■ **EXERCISE INPUT**:
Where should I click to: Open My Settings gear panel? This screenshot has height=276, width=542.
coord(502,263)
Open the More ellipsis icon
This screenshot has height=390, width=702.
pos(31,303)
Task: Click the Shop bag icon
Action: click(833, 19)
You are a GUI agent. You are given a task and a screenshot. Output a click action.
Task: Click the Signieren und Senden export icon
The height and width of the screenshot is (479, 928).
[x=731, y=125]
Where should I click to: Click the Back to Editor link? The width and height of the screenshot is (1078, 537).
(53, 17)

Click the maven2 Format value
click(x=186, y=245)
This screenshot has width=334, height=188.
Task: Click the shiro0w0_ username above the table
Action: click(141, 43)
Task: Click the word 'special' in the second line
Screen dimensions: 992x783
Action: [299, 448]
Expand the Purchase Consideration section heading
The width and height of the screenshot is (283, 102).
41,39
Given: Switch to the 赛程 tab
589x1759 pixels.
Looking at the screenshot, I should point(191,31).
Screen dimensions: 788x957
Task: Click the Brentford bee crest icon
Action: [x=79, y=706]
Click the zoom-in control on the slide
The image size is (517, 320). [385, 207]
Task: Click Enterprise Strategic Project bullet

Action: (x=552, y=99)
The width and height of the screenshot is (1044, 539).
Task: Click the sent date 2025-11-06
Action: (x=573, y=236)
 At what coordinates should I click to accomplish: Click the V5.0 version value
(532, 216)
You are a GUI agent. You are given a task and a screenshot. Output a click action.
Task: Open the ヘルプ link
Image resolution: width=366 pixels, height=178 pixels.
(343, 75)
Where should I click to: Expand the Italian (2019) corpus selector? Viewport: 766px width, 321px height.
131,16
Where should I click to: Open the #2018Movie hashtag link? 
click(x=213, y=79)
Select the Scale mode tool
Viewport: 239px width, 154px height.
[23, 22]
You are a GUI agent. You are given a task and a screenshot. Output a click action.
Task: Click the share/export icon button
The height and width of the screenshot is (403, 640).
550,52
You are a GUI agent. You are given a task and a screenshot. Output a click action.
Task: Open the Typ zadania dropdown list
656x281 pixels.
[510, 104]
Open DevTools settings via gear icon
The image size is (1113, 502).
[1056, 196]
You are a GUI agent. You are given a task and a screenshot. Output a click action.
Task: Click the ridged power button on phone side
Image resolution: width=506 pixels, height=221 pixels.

■ **TASK DETAILS**: Copy out the lines above exactly, beginning at the one that contains "Click the maven2 Format value" and ending at the one that contains "Given: Switch to the 赛程 tab".

■ **SOLUTION TO THIS TASK**:
Click the maven2 Format value
click(x=186, y=245)
This screenshot has width=334, height=188.
Task: Click the shiro0w0_ username above the table
Action: click(141, 43)
Task: Click the word 'special' in the second line
Screen dimensions: 992x783
Action: [299, 448]
Expand the Purchase Consideration section heading
The width and height of the screenshot is (283, 102).
41,39
Given: Switch to the 赛程 tab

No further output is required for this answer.